Winkler Prins Encyclopedie

E. de Bruyne, G.B.J. Hiltermann en H.R. Hoetink (1947)

Gepubliceerd op 17-06-2022

Acajou-of kasjoeboom

betekenis & definitie

is de naam van Anacardium occidentale L. (fam. Anacardiaceae), die vermoedelijk uit West-Indië afkomstig is, maar thans overal in de tropen aangeplant wordt.

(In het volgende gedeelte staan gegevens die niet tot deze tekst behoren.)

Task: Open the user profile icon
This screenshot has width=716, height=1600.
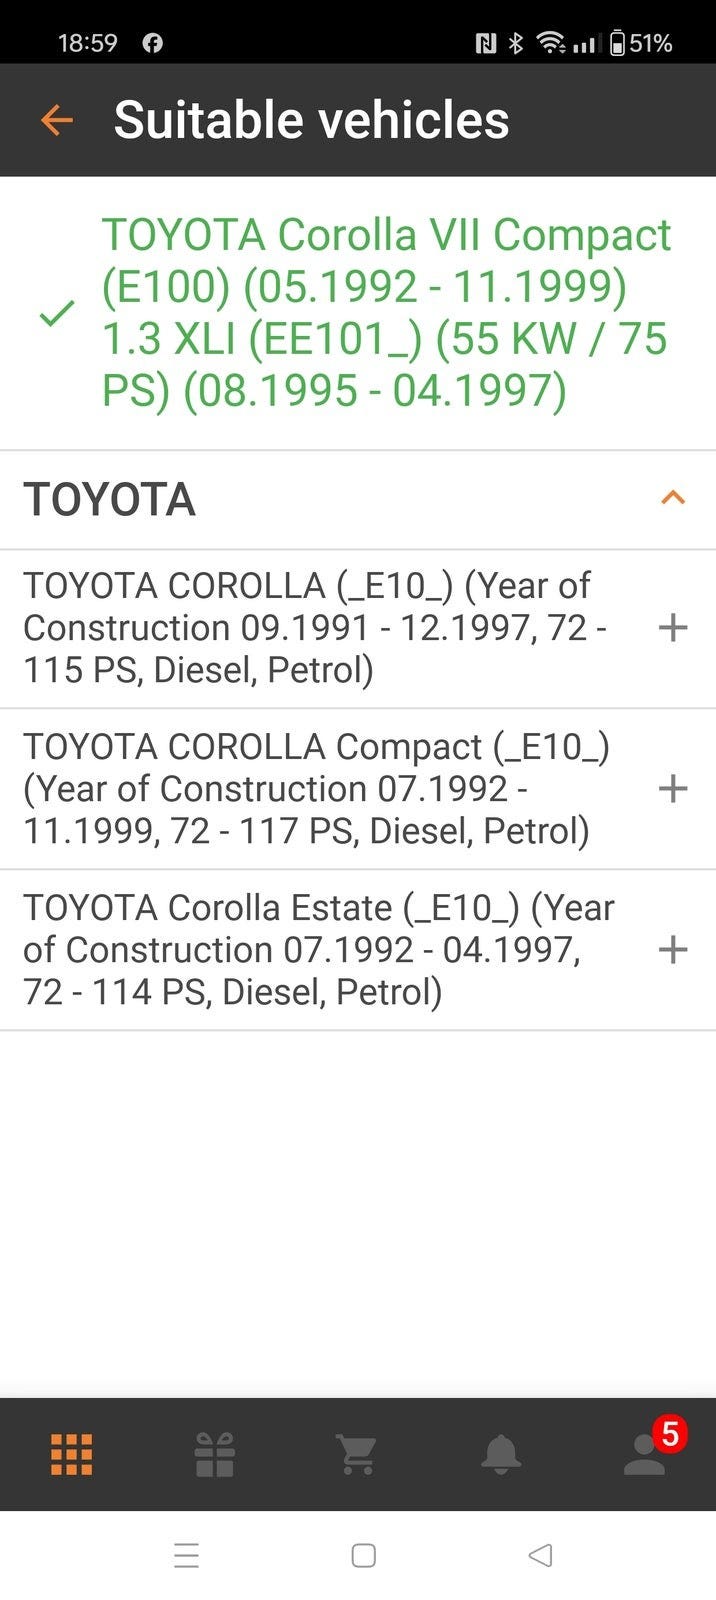Action: 644,1456
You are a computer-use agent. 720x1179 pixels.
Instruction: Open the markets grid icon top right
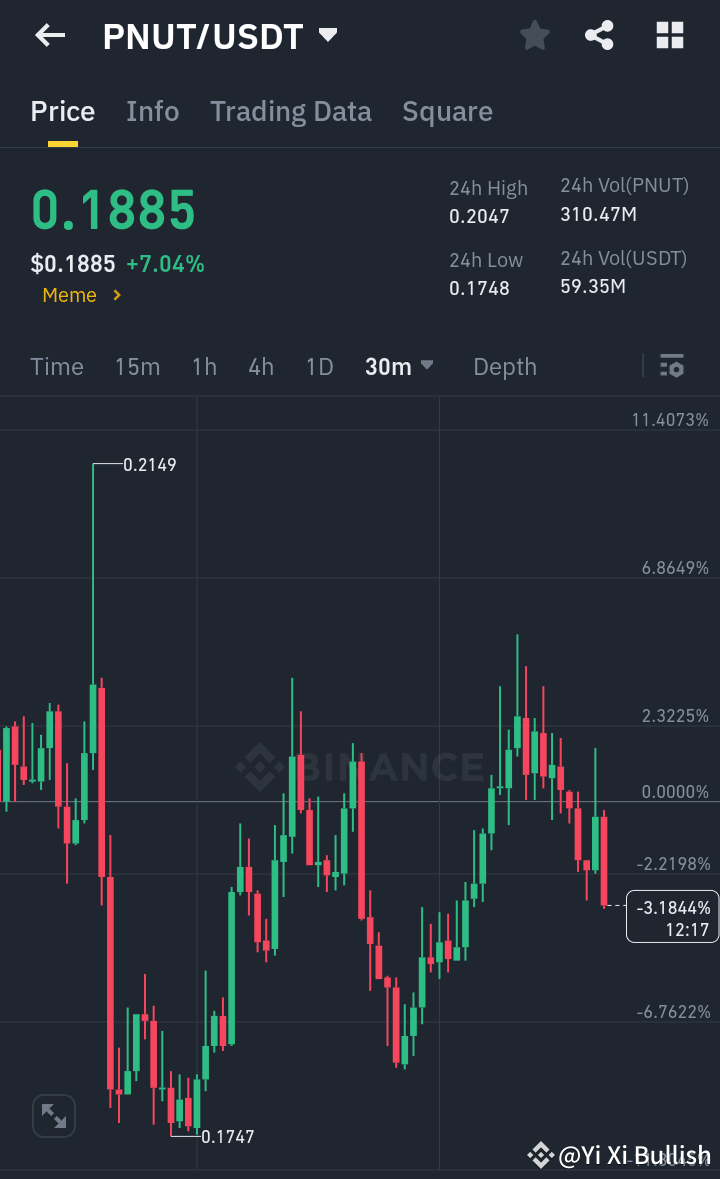tap(668, 35)
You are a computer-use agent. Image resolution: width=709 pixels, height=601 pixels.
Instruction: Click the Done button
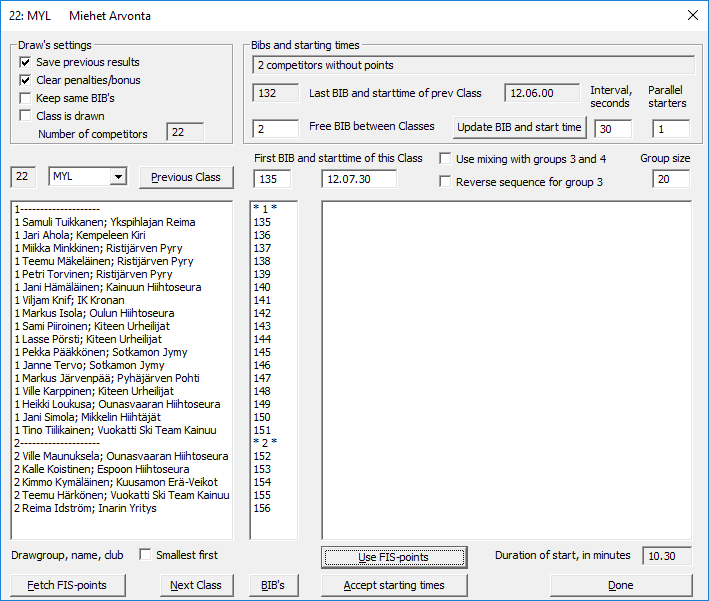(x=620, y=585)
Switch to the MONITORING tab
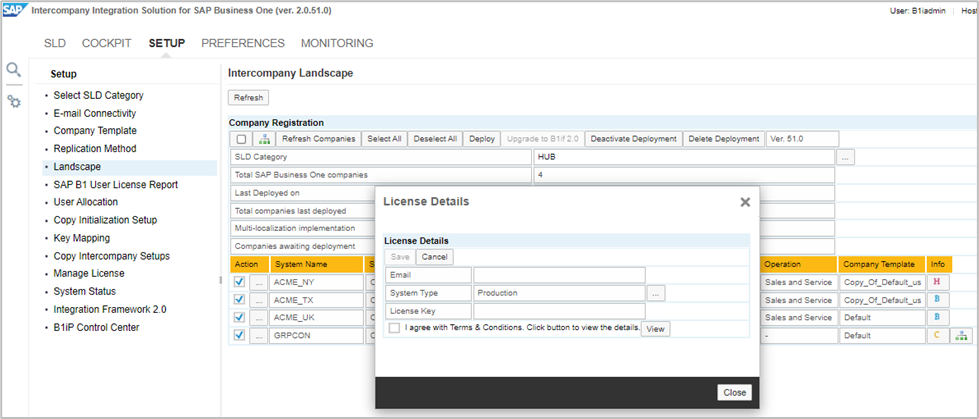The image size is (979, 419). tap(337, 43)
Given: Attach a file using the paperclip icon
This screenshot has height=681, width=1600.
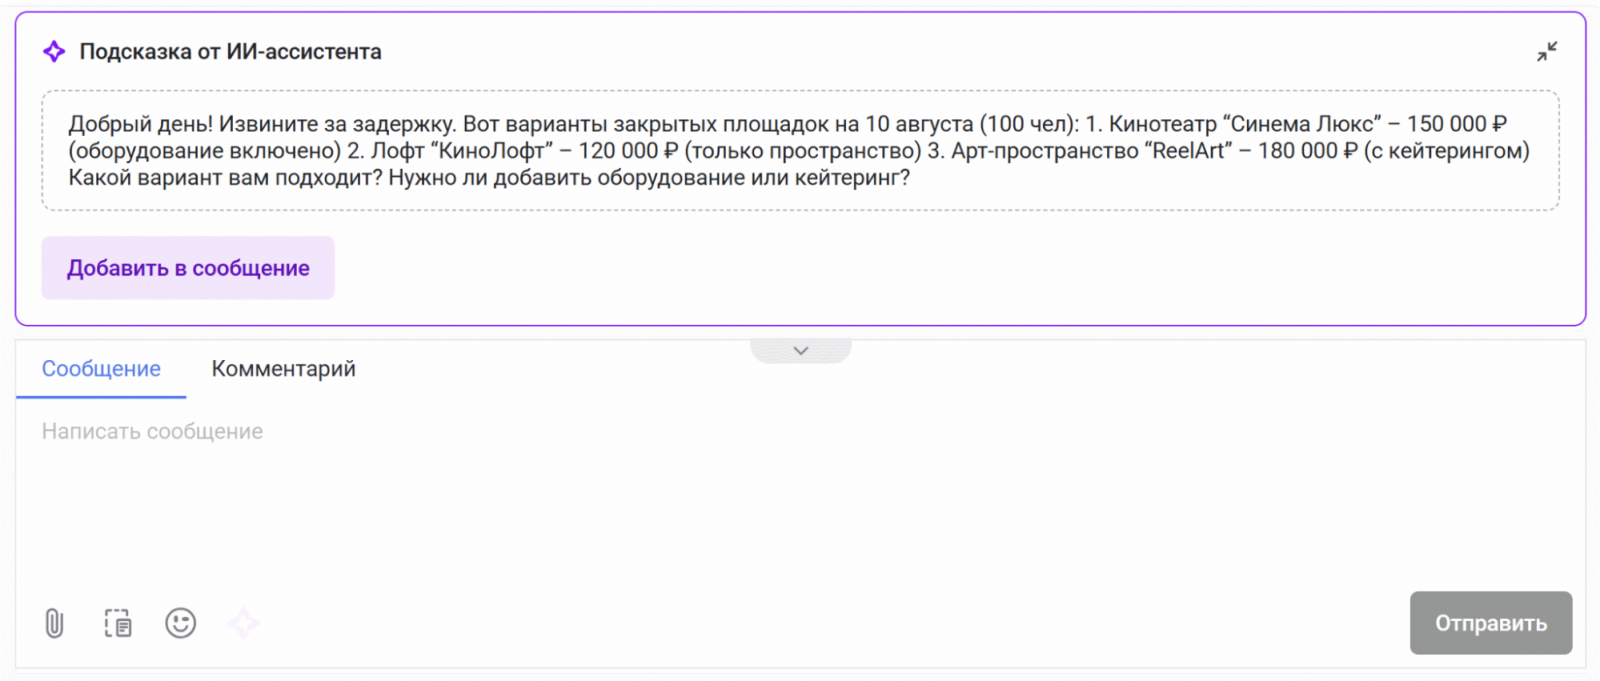Looking at the screenshot, I should pos(55,624).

De boom heeft leerachtige, stompe, kortgesteelde bladeren en talrijke, kleine, rosé vijftallige bloemen in eindstandige bloeiwijzen. De niervormige vruchten (de zgn. West-Indische olifantsluizen) zitten op de sterk gezwollen vruchtsteel, die zuurzoet smaakt, vlezig is, door de negers gegeten wordt en tot bereiding van brandewijn en azijn gebruikt wordt. De vruchten zelf bevatten in de vruchtwand een aan de lucht zwart wordende, scherp brandende, harsachtige olie, die ontstekingen op de huid teweeg brengt en in de tropen vaak als beitsmiddel gebruikt wordt. De zaden zijn oliehoudend en worden gegeten. Acajougom is het belangrijkste product van de boom. De gom vloeit uit de stam, waar ze aan de lucht verhardt tot vuist-grote stukken, soms ook tot stengelvormige stukken met veel dwarsspleetjes. Deze gom is chemisch nauw verwant aan de acaciagom. De kleur is topaas-geel tot bruinrood. Het breukvlak is glazig, doch wat minder doorzichtig dan bij acaciagom. In water lost de gom bijna volledig op en vormt een sterk klevende vloeistof. De oplossing doet het polarisatievlak naar links draaien. In 60 pct-ige chloralhydraatoplossing lost de gom, afgezien van een op de bodem bezinkende wollige laag, volkomen op. De in water oplosbare gom bestaat uitarabineendextrine. De gom bestaat voor 17,29 pct uit water en levert 1,22 pct asbestanddelen.Acajouhout

wordt slechts weinig gebruikt, omdat men de boom hoofdzakelijk voor andere doeleinden gebruikt; het is slechts matig hard en wordt alleen ter plaatse voor de bouw van boten en voor het maken van pakkisten gebruikt en levert tevens een houtskool.